## Reading passage

I like to think of it as a feather, or as water, or chiffon. Something that is graceful and flowing; ebbing. Maybe it takes the shape of our own body, maybe it's a little ball of light, or maybe it doesn't exist at all. But the point is: some people say that after we die, this thing comes out or off of us and goes somewhere else, somewhere distant. Other people say we will be judged by a big entity according to our living actions, others say we go to a nice place with all the people we have ever loved, others say we just rot underground, others say, others say, others say.
But what do they know, really? What do they know that I don't? What makes them so special that they know what happens after we cease to live? Why do they get to tell us what to believe, or how things "really are"? Why do they think they deserve to know all this when most of us don't have a clue?
One thing I really don't understand is why we are here. I know that we are here to live. But what is living? "Life" is such an abstract word. It even sounds weird, coming out from my lips. Living. What does it mean? I don't want a literal definition. I just want a concrete explanation of what it consists of, exactly. Is life a reality? Is it just a dream? Are we just some void project that God discarded because it came out wrong? I know what living means in the literal sense. I know that in order to live, our vital bodily functions must be up and running. We must inhale and exhale, we must be able to process thoughts and we must have a pulse. But is that it? Are we just machinery, only designed to function?
If I live, I think. If I live, I speak, blink, breathe, walk, run, eat, kiss, write, read . . . If I live I do things. If I'm living then I must do work. I must do something. If I'm inert, I'm not living. But then if I live, I also die.

## Supplied data
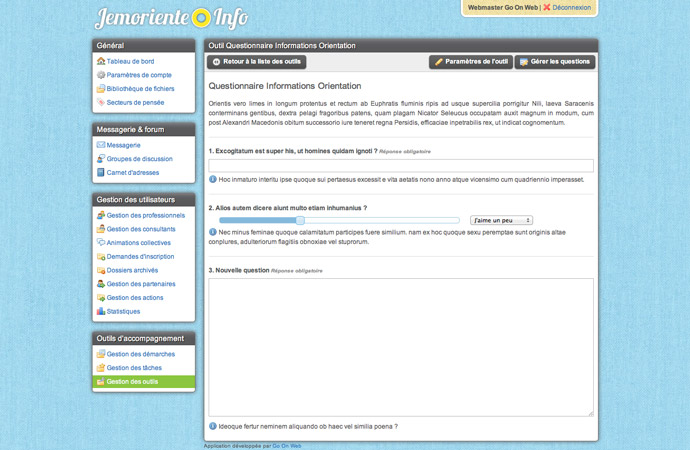The width and height of the screenshot is (690, 450).
Task: Click the Messagerie envelope icon
Action: 101,145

## Given instruction
Reproduce word for word the part of the passage above about life and death that starts with "But what do" and goes on through "have a clue?".

## Task solution
But what do they know, really? What do they know that I don't? What makes them so special that they know what happens after we cease to live? Why do they get to tell us what to believe, or how things "really are"? Why do they think they deserve to know all this when most of us don't have a clue?